PASSAGE
------------------------------------------------------------------------

Homes are wrecked and a ship is swept ashore. The images resemble Japan’s 2011 quake and tsunami, but the survivors’ clothes are from another age.
These photographs, on display for the first time in a Tokyo museum, show what happened when a magnitude-8.2 earthquake struck off the coast of northeastern Japan on June 15, 1896.
The Meiji-Sanriku quake triggered a tsunami which destroyed nearly 10,000 homes and left around 22,000 people dead.
“Back then, daily newspapers and magazines carried stories and photos of the disaster,” says Keisho Ishiguro, 70, who inherited the collection from his father. “But none of the original photos have been shown in public before. I think some of them must have been lost in the war.”
The earthquake struck at 7:32 p.m. beneath the ocean off Iwate Prefecture. Along the coast the tremor seemed only moderate and local residents did not immediatly evacuate, according to Ritsuko Matsuura, a researcher at the Association for the Development of Earthquake Prediction.
About 35 minutes later, a tsunami swept inland. In Ofunato city, the wave exceeded 30 meters in height.

------------------------------------------------------------------------

QUESTIONS
1: In the text on the 1896 Sanriku tsunami photographs, how tall was the wave in Ofunato city?
2: Pick up the text on the 1896 Sanriku tsunami photographs after its last sentence and continue it.

------------------------------------------------------------------------

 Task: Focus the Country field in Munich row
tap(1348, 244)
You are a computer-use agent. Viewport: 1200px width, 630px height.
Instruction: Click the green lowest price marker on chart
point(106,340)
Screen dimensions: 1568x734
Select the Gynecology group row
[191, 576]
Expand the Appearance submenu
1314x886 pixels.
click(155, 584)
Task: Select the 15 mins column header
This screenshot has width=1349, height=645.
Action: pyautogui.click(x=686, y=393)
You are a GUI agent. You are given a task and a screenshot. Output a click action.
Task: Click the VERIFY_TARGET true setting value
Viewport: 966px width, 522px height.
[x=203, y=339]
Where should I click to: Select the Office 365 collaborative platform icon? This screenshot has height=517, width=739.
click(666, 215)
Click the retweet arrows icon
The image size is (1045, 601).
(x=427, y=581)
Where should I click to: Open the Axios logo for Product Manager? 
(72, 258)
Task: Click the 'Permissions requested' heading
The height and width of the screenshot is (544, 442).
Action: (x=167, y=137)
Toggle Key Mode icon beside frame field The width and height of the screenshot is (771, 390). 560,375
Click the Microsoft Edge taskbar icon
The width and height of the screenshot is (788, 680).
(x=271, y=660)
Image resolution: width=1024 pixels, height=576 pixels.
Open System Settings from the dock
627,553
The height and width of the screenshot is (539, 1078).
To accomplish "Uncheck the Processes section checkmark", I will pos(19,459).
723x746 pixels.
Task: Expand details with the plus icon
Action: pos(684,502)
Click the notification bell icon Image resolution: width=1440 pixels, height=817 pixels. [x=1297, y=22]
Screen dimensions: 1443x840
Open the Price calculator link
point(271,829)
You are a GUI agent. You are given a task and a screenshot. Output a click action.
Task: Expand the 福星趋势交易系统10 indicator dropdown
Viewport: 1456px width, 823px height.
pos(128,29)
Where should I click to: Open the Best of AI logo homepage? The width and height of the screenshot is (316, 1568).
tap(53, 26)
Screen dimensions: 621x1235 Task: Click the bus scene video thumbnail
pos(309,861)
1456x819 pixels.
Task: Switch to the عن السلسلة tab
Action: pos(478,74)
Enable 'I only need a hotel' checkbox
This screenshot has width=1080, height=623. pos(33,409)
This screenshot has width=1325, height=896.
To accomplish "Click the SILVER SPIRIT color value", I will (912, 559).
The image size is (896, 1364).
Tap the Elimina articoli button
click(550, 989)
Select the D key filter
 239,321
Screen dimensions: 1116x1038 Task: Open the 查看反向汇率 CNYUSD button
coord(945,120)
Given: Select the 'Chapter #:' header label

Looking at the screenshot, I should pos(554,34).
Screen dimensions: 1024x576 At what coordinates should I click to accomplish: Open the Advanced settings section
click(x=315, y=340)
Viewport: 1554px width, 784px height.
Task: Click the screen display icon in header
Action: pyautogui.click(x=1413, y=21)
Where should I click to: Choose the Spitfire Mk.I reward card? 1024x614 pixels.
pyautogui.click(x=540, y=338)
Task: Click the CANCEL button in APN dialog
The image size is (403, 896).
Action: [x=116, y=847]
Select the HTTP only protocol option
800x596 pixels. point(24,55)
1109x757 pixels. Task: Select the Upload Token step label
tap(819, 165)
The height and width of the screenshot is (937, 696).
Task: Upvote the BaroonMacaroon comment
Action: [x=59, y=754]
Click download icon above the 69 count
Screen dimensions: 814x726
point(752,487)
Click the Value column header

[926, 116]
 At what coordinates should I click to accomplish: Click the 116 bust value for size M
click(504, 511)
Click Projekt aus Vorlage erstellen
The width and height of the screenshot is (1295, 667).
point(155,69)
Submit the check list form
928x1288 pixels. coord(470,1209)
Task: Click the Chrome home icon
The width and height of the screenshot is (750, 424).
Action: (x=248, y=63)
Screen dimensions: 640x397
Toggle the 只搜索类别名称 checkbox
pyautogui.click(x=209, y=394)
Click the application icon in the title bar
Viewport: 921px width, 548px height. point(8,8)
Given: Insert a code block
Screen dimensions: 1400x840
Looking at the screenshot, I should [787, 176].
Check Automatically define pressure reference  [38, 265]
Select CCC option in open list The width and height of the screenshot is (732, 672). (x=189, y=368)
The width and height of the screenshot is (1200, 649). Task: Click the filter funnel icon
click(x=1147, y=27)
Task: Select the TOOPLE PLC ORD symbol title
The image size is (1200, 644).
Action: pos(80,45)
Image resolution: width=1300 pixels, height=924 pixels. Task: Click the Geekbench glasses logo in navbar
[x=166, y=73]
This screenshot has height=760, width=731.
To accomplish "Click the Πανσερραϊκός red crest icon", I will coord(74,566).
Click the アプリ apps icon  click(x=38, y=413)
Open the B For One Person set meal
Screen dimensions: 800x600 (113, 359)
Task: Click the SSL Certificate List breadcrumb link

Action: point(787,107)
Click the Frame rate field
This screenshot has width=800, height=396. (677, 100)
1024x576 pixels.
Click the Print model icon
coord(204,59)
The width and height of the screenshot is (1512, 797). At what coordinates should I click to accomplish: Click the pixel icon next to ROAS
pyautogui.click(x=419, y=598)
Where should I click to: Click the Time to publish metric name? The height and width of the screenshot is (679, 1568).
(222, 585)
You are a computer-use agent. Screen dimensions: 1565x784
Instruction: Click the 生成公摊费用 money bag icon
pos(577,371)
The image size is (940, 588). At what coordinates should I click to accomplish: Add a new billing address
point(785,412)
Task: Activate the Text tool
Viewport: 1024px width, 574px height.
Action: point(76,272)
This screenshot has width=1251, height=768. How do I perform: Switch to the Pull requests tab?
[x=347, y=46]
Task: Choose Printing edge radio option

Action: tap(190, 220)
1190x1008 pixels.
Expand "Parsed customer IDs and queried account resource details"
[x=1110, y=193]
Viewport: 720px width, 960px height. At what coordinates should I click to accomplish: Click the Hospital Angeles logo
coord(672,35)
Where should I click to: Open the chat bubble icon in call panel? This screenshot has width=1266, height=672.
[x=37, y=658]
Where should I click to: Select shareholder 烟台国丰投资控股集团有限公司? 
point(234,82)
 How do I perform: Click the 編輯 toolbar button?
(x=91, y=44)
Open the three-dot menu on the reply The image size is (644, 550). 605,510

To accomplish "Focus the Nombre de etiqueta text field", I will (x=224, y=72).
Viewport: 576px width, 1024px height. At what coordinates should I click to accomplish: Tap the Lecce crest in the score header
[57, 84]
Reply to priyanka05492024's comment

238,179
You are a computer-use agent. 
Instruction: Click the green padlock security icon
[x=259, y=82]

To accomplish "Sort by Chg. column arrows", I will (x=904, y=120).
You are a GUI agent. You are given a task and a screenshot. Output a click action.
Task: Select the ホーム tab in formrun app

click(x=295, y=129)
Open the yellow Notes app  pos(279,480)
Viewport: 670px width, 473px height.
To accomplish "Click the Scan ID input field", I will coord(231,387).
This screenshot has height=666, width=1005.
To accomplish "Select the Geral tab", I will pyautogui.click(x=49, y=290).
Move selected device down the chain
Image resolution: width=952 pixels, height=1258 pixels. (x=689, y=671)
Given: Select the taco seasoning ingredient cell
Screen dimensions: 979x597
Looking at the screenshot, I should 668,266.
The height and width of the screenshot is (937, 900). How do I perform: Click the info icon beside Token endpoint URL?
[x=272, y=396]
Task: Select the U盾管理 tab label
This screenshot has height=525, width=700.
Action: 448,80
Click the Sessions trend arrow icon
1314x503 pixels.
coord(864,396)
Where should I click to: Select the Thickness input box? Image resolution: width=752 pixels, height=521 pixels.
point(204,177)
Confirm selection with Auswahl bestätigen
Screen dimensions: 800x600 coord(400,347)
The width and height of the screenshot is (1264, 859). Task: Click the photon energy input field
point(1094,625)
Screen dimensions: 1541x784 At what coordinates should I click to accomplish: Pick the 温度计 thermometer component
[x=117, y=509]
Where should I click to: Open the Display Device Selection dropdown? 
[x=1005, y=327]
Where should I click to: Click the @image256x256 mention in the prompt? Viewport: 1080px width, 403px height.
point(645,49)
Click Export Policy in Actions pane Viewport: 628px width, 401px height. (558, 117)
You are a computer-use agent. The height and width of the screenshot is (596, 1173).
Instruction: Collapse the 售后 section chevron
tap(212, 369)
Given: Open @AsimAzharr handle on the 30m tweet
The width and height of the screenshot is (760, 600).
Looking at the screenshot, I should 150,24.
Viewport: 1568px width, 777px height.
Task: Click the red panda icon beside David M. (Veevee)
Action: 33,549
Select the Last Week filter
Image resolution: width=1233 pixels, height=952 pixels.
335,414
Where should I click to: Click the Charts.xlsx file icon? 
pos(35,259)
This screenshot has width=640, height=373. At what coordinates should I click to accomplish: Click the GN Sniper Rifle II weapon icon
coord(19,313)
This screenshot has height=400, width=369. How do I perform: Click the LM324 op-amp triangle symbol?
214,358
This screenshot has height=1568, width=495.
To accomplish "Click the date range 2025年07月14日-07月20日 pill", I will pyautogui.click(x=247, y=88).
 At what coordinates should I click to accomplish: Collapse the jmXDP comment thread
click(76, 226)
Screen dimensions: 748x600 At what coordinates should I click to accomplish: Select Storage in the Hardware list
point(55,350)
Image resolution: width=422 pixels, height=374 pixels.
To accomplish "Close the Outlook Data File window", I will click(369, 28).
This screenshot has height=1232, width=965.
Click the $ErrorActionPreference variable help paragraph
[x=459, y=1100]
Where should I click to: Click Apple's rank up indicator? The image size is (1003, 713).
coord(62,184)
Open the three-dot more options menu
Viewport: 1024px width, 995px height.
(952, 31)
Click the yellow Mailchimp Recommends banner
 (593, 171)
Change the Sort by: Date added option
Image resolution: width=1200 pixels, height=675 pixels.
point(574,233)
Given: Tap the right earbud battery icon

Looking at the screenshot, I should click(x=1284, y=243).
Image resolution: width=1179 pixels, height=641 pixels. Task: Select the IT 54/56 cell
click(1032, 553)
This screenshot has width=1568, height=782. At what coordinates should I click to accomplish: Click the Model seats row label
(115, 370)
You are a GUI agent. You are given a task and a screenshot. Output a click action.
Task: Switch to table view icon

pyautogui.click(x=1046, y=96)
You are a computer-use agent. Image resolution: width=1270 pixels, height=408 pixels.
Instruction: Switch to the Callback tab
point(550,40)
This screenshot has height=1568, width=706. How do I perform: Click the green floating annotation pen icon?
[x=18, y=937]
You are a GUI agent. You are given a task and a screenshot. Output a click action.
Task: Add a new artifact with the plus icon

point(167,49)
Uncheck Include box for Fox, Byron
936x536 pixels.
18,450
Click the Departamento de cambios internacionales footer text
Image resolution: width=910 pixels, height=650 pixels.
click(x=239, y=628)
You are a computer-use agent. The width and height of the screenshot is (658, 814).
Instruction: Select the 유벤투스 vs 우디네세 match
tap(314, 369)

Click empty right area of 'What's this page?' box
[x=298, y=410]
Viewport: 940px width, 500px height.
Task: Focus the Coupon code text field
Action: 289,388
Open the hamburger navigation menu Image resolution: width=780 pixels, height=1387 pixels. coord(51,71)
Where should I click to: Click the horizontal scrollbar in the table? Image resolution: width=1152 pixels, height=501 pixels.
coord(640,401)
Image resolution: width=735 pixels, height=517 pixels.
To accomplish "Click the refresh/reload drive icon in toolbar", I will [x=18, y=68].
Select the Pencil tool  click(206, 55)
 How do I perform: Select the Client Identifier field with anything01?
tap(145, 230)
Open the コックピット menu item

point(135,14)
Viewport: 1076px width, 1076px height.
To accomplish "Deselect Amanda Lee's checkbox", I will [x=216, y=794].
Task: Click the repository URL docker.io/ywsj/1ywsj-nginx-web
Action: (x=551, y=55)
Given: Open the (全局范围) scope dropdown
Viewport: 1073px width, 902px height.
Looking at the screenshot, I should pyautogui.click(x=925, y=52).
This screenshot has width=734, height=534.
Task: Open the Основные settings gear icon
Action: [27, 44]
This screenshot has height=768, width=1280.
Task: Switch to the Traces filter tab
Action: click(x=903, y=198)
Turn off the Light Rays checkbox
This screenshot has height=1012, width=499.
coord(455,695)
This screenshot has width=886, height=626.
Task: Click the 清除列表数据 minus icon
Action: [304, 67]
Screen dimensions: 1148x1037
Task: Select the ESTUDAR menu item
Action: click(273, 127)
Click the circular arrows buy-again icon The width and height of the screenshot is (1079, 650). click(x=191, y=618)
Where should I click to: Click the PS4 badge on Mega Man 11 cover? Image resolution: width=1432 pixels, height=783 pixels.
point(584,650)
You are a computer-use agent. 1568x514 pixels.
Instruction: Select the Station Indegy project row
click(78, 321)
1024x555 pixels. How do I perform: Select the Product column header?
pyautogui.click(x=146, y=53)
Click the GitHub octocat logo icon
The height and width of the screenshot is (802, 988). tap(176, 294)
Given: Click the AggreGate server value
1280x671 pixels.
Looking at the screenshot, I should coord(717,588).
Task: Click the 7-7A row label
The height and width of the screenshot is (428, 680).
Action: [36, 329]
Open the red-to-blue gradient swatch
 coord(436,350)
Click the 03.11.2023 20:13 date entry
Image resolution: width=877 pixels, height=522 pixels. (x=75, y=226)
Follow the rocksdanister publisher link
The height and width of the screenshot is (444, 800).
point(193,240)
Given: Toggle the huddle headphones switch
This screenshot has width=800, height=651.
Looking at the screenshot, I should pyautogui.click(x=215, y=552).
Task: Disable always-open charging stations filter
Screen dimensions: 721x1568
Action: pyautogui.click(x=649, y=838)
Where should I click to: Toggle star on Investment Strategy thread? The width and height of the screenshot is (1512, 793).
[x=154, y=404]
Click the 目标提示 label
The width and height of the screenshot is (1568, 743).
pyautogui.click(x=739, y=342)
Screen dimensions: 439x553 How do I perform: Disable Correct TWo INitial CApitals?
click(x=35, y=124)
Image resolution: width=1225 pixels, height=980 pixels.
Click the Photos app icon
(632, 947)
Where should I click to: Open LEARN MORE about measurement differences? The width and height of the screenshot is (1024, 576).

------------------------------------------------------------------------

ANSWERS BELOW
1: It was more than 30 meters high.

2:
The pictures were the property of a photographer of that time, Matsuchi Nakajima. In 1956, eight of his albums and cameras were sold to Ishiguro's father, Keishichi.
The albums contained 48 prints showing the aftermath of the tsunami.
Ishiguro initially supposed Nakajima had taken the photos. But after doing some research he came to believe that they were probably the work of a relative.
Nakajima’s nephew was Kotaro Miyauchi, who served as the photographer’s student and assistant. There is evidence Miyauchi traveled to the disaster area less than a month later.
The images are compelling. Wrecked homes imply a terrible human cost; survivors stand around with stunned expressions; and workers at a makeshift hospital administer first aid.
The photos can be seen at the Suginami Historial Museum in western Tokyo, in an exhibition entitled “Hakkensareta Meiji-Sanriku Tsunami no Koshashin” (Discovered old photos of the Meiji-Sanriku tsunami).
Forty-five images are on display. Three were withheld for reasons that they include the graphic depiction of bodies.
The locations can be identified because photographs were annotated. They depict coastal communities from Kamaishi to Ofunato in Iwate Prefecture.
“At first I hesitated to release the photos, as they show a disaster,” said Ishiguro. “But then I decided to, because I want central and local governments to see what happened and to develop better tsunami preparations in future.”
The 45 photos will shortly travel to Germany, where they are scheduled to go on display at an international photo exhibition in Cologne.
Meanwhile, as Japan continues to count the cost of the 2011 quake and tsunami, the Suginami Historical Museum is also showing video images of that more recent disaster.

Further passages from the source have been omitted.